SELECTED EXCERPT:
Compassion may be easy to define but perhaps a little harder to live.

Many of the qualities associated with compassion have become pejoratives in today’s ”gotta look tough, act tough, be tough” world. It’s almost as if feeling sympathy or empathy with those in need is a problem.

Honestly, the “problem” with being compassionate is that it leaves you vulnerable.

Sounds bad, does it? Americans feel too vulnerable as it is; who would want to make it worse? We want to do things that make us feel safer and more secure.

But really, complete “safety and security” is an illusion that provides temporary comfort at best. That’s not fun to face, but it’s true. As humans, we tend to lie to ourselves if it makes us feel more secure.

Here are a few falsehoods (pretending to be hard realities) about being compassionate:

If you’re compassionate, people will take advantage of you.

A Facebook meme is making the rounds describing generous and kind-hearted people as those who love too much, who’ll do anything to help others. Then in the end they’re the ones who are left out in the cold, alone when they need help themselves—thrown away like a used tissue until those same people come around begging for more in an abusive cycle.

Although we’ve seen that pattern before, it’s illusory to call it “having compassion” because it confuses being compassionate with having weak or nonexistent boundaries. That can lead us to enable others in damaging ways out of fear.

True compassion doesn’t enable damaging behaviors that actually contribute to another’s continuing suffering. Is it really compassion to turn a blind eye to a friend’s gambling or drug addiction and then give them money to continue their habit once they run out?

Compassionate people are just bleeding hearts who fall for every sob story.

Compassion doesn’t equate to gullibility. A man who asks for safety from war or crime is different from a man who wanders from gas pump to gas pump for an hour asking each patron for help getting money for enough gas to get to his wife a couple of hundred miles away.

Compassion also knows its own limits. It seems like there’s always another group asking for attention and prayers. “Another group in need? I can’t keep up! Screw it! I can’t afford to care!” But compassion is about your attitude more than your actions. It’s the difference between “Those poor Syrian refugees” and “More ragheads? They need to go back where they came from. We don’t have any room for them here.”

Maybe I can’t do anything to help, but would I if I could?

Compassion doesn’t see people in need as groups wanting to take attention and support away from others, but as humans who need food, shelter, love, or even just understanding.

Compassion for the wrong people endangers us all, so it’s better to be safe than sorry.

Here’s where many of us trip up: putting on our judge robes so we can decide who really deserves our compassion. If we don’t see it as benefitting us, or we think they brought their suffering on themselves, will we withhold our human desire to care?

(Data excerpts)
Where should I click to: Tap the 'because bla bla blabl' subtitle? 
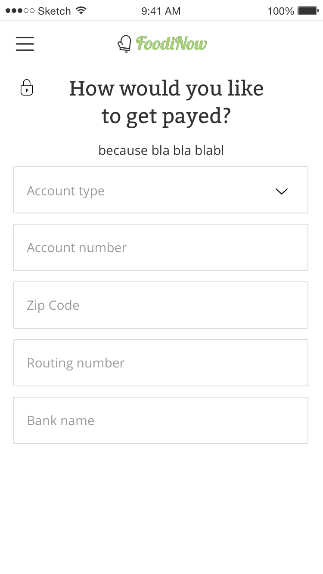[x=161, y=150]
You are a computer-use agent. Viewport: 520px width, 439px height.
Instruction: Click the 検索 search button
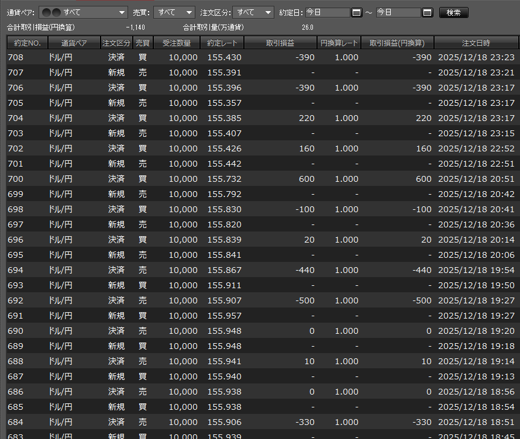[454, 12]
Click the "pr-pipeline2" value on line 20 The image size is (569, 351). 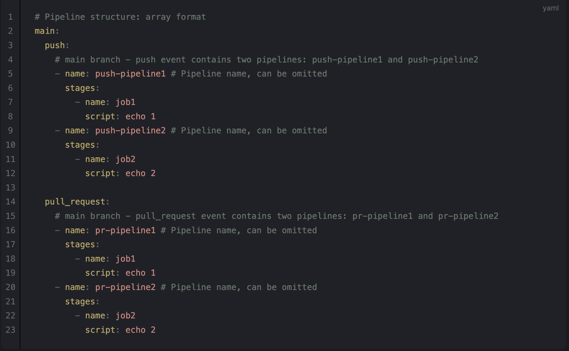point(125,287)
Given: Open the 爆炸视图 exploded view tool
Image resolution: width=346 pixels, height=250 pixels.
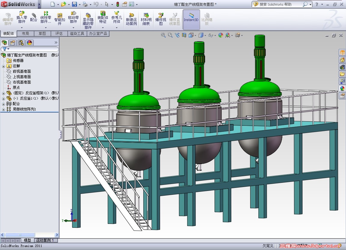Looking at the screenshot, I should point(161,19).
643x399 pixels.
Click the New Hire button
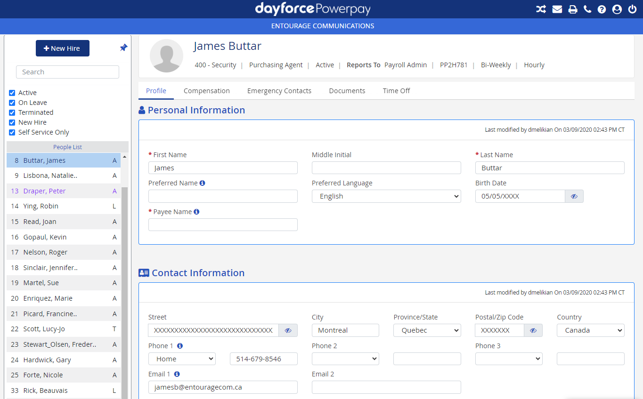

==

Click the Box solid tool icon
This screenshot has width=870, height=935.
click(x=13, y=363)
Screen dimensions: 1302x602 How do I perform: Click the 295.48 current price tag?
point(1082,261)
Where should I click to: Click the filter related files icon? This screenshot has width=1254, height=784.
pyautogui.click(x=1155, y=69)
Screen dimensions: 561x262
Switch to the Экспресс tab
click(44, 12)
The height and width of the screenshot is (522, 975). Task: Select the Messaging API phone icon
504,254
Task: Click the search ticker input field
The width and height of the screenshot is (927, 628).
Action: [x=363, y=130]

PROBLEM TO SOLVE:
In the essay on compassion, what does the writer say compassion is about more than your actions? This listing comes from a different source than the essay on compassion.

FINAL ANSWER:
Your attitude.